* PROBLEM *
Reproduce the records below exactly, but only between the lines holding "조회 (762, 215)" and "Products (1300, 50)", inclusive.

Stored records:
Segment Open

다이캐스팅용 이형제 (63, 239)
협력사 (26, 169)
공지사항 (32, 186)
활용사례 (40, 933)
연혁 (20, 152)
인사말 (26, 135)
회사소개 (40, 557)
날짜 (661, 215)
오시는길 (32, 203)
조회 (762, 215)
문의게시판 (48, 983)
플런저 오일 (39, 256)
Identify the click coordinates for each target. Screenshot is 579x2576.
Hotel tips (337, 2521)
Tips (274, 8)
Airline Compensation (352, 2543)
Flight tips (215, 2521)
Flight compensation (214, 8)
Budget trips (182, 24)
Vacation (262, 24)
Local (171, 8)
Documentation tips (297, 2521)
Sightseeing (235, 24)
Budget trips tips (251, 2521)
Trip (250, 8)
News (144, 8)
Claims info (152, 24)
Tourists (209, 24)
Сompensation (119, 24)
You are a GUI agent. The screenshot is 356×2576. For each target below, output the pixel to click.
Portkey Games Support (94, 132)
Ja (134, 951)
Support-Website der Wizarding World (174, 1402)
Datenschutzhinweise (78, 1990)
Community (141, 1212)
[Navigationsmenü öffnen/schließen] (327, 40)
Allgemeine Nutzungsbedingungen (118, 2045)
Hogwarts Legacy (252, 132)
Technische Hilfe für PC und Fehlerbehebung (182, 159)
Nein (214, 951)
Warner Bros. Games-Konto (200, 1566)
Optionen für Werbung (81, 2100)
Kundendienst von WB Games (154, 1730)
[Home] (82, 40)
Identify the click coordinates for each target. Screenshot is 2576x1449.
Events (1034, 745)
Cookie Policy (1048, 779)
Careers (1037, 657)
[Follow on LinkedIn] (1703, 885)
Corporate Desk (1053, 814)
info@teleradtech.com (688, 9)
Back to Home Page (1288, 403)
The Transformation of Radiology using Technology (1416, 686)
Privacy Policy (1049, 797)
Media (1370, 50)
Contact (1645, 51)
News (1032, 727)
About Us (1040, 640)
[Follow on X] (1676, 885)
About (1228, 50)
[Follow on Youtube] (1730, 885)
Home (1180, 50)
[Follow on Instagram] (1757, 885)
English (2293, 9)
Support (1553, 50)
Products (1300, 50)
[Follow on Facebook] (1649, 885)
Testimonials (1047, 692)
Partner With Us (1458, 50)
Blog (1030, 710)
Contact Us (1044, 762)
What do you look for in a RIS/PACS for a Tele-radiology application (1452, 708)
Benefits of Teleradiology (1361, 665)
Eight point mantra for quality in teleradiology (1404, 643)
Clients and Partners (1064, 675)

Segment Closed

* SOLUTION FOR THIS PROBLEM *
조회 (762, 215)
문의게시판 (48, 983)
플런저 오일 (39, 256)
Identify the click coordinates for each target. Screenshot is 579x2576.
Hotel tips (337, 2521)
Tips (274, 8)
Airline Compensation (352, 2543)
Flight tips (215, 2521)
Flight compensation (214, 8)
Budget trips (182, 24)
Vacation (262, 24)
Local (171, 8)
Documentation tips (297, 2521)
Sightseeing (235, 24)
Budget trips tips (251, 2521)
Trip (250, 8)
News (144, 8)
Claims info (152, 24)
Tourists (209, 24)
Сompensation (119, 24)
You are a GUI agent. The screenshot is 356×2576. For each target below, output the pixel to click.
Portkey Games Support (94, 132)
Ja (134, 951)
Support-Website der Wizarding World (174, 1402)
Datenschutzhinweise (78, 1990)
Community (141, 1212)
[Navigationsmenü öffnen/schließen] (327, 40)
Allgemeine Nutzungsbedingungen (118, 2045)
Hogwarts Legacy (252, 132)
Technische Hilfe für PC und Fehlerbehebung (182, 159)
Nein (214, 951)
Warner Bros. Games-Konto (200, 1566)
Optionen für Werbung (81, 2100)
Kundendienst von WB Games (154, 1730)
[Home] (82, 40)
Identify the click coordinates for each target. Screenshot is 2576x1449.
Events (1034, 745)
Cookie Policy (1048, 779)
Careers (1037, 657)
[Follow on LinkedIn] (1703, 885)
Corporate Desk (1053, 814)
info@teleradtech.com (688, 9)
Back to Home Page (1288, 403)
The Transformation of Radiology using Technology (1416, 686)
Privacy Policy (1049, 797)
Media (1370, 50)
Contact (1645, 51)
News (1032, 727)
About Us (1040, 640)
[Follow on X] (1676, 885)
About (1228, 50)
[Follow on Youtube] (1730, 885)
Home (1180, 50)
[Follow on Instagram] (1757, 885)
English (2293, 9)
Support (1553, 50)
Products (1300, 50)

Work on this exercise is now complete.